When the Persian Emperor Sapor plundered the lands of Byzantium, he enslaved one-hundred twenty Christians. Since his attempts to persuade them to deny Christ and worship fire proved to be in vain, the emperor tossed them into the fire and burned them alive. Among those martyrs were nine virgins dedicated to God. They all suffered honorably between the years 344 and 347 A.D., and took up habitation in the mansions of Christ the King.



Euthychius witnessed Christ to the Emperor:

"Christ," said he, "a weakened body He had,

A body susceptible to hunger and pain,

Similar to, but not the same as, the body on the Throne.

The air of a servant, on earth, the King of Glory bore,

But the glorified flesh, into heaven He riased.

Where would the tears be in an illusory body?

Where the bloody sweat, O Emperor--on an illusory brow?

'I am hungry!
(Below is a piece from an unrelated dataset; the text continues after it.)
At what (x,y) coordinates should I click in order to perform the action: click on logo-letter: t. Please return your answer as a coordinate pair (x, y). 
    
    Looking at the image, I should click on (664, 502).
I am thirsty!' spoke the Truth [Christ].

Why do you make the Son of God a liar?

When His hunger He witnesses to the world,

You say to Him: 'You are satiated!' Do you speak that to His face?

When thirsty, He cries out while on the Cross hanging,

And to Him you respond: 'Thirsty You are not, You are not!'

O great Emperor, impurity do not speak.

Behind your words the demon himself hides.

In vain do you build churches, when you destroy the Faith;

And vain are your votive offerings, when their flames you extinguish.

Christ's sufferings, than all other sufferings, are greater.

The whole of history revolves around the Cross.

For that, the Cross is honorable, capable of healing and awesome,

Because it [the Cross of Christ] is the source of pain, brimming over and abundant.

On the Cross is Christ--a man nailed,

Blood, sweat and moaning--and not a dream that is dreamed."


It is said about an ancient orator that he labored day and night to perfect himself in the art of oratory. Someone said to him: "Demosthenes does not want you to be the chief orator." To which he immediately retorted: "Neither will I allow him to be the only one." If you cannot be a first-class saint like St. Anthony, do not shrug your shoulders and say: "Nothing can come of me!" Increase your efforts and double your talent. In my Father's house, there are many dwelling places, said the Lord (St. John 14:2). If you merit to settle in the least of these dwelling places, you will be more glorious and more fortunate than all of the rulers who have ever existed on earth. To each according to his own talent. Neither will you be a St. Anthony, nor will St. Anthony, alone, occupy the Kingdom of God.


To contemplate the Resurrection of the Lord Jesus:

1. How the stone on the tomb did not split, neither was the seal on it broken;

2. How the All-powerful and meek Lord did not damage the tomb during His Resurrection, as the Virgin's womb was not harmed at the time of His birth.


About the victory over the last enemy

"The last enemy to be destroyed is death" (1 Corinthians 15:26).

Man's first enemy is the devil, the second is sin and the third is death. The Lord Jesus conquered all three of these enemies of the human race. By His humiliation, He conquered the proud devil; by His death He conquered sin; and by His Resurrection He conquered death. In conquering all of our enemies, He invites us to be partakers in His glorious victory. It is not that we ourselves conquer, but that we are joined to the Victor. Only His power conquers, only His weapons vanquish. We are without power and weapons, but our enemies are frightful. With Him and alongside Him, we conquer those mightier than ourselves. What is the price that He offers to us for His victory? A meager price, my brethren; for a very paltry price He offers us the most precious victory. To humble ourselves and to submit ourselves to the will of God--that is the price He seeks in order to conquer the devil for us. To die unto ourselves, to die to fleshly desires and passions--that is the price which He seeks in order to conquer sin for us. To live for Him and not for ourselves, to receive Him into our hearts--that is the price He seeks in order to conquer death for us. He conquered all the enemies openly and completely, but this is the price for which He offers His victory to each of us. The Apostle Paul says: But thanks be to God, Who gives us the victory through our Lord Jesus Christ (1 Corinthians 15:57).

O resurrected Lord, enlighten, strengthen and heal us by Your victory.

We who are grateful raise up to Thee glory and praise forever. Amen.